Cependant, l’importance grandissante de la médecine traditionnelle se heurte à un défi majeur. En effet, bien que le phénomène ne soit pas nouveau, on voit une recrudescence de la biopiraterie depuis plusieurs décennies. La biopiraterie peut être définie comme l’accès et l’utilisation de ressources et de savoirs traditionnels, majoritairement par des entreprises pharmaceutiques ou gouvernementales, en violation des droits des détenteurs de ces connaissances, majoritairement les communautés autochtones et locales. Lorsqu’on parle de violation des droits, on fait notamment référence au non-respect du consentement et le partage libre et éclairé des avantages découlant de l’utilisation des ressources. La forme la plus flagrante de cette violation est l’implantation de brevet sur des molécules de plantes pour la création de médicaments, par exemple, sans avoir consulté et reconnu les détenteurs des savoirs.
En effet, un brevet, selon de l’Accord sur les aspects des droits de propriété intellectuelle qui touchent le commerce (ADPIC), peut être définit comme un droit exclusif de fabrication, d’utilisation, de vente et d’exportation sur un produit précis (Art. 28). Ce brevet permet donc d’avoir un contrôle exclusif sur une connaissance pour une période de 20 ans (Art. 33). Les brevets sont donc un outil extrêmement puissant pour s’approprier les connaissances et les savoirs des peuples autochtones. En effet, il a été possible de voir à travers le monde, mais particulièrement dans les régions de l’Amérique latine, l’appropriation de plantes ou de molécules de plantes pour la confection de médicaments par des gouvernements ou des compagnies pharmaceutiques. La conséquence majeure de cette appropriation est que les peuples autochtones se retrouvent souvent dans l’impossibilité d’avoir recours à ces molécules ou plantes, ce qui affecte grandement leurs modes de vie, dont la santé et la médecine, car les compagnies ont déposé un brevet sur ces plantes. De ce fait, il n’est impossible pour aucune autre personne d’utiliser ces produits.
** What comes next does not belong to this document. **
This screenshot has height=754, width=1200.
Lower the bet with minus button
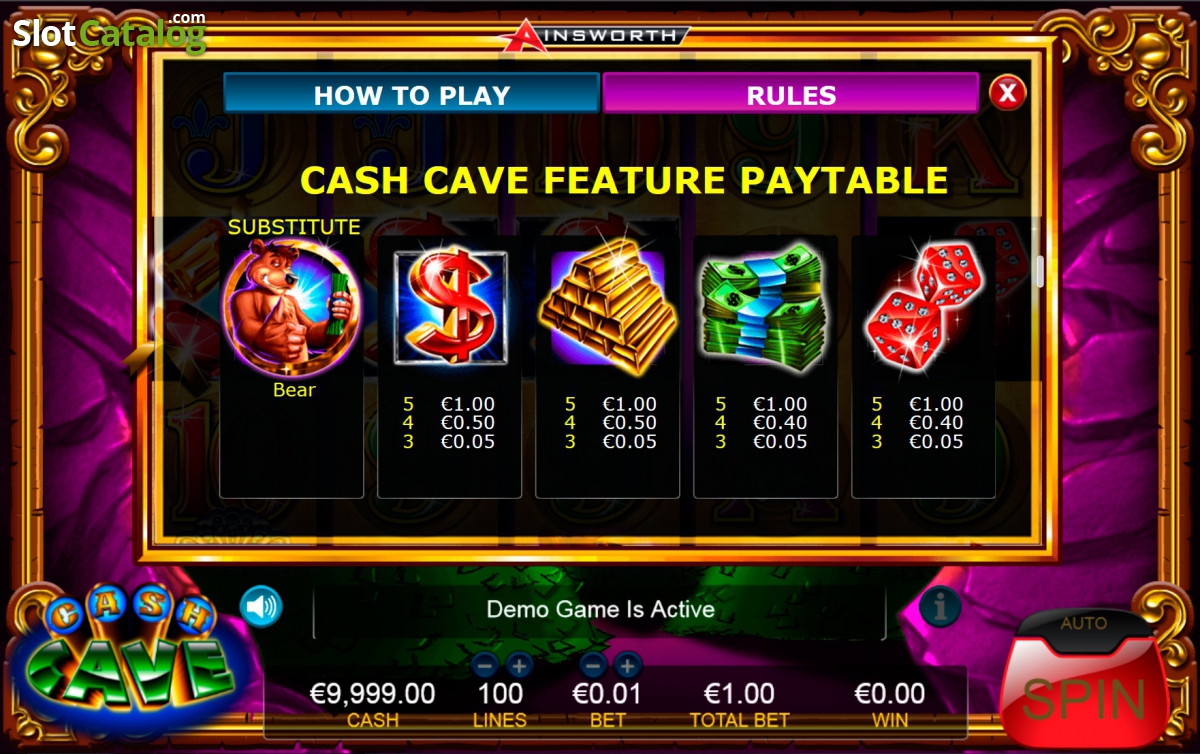click(594, 664)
En 2008, l’OMS a adopté la Déclaration de Beijing qui rappelle l’importance de la médecine traditionnelle. L’OMS rappelle que la médecine traditionnelle et l’éventail de soins de santé primaires sont primordiaux pour des millions de personnes, notamment sur la question de la disponibilité et de l’accessibilité. Elle rappelle aussi que la médecine est au cœur de la coopération internationale en matière de santé et que tous les acteurs doivent agir conformément à la Charte des Nations unies, notamment sur la question des relations amicales mentionnée à l’Art. 1. En effet, les gouvernements ont la responsabilité d’élaborer des politiques garantissant un usage approprié, sûr et efficace de la médecine traditionnelle, ce qui inclut la reconnaissance des savoirs et des connaissances des peuples autochtones en médecine traditionnelle, particulièrement lorsqu’il est question de l’inscription des détenteurs de brevet.
La question de la médecine traditionnelle en coopération et droit international est encore à ces débuts. En effet, bien qu’il y ait eu une amélioration dans les dernières décennies de la part d’acteurs internationaux, notamment l’OMS, il reste énormément de chemin à faire. Au cœur de cette problématique juridique, il reste des peuples qui sont encore une fois victime de leurs savoirs. Je crois donc que les prochaines étapes doivent prendre en compte cette dynamique exploiteuse/victime.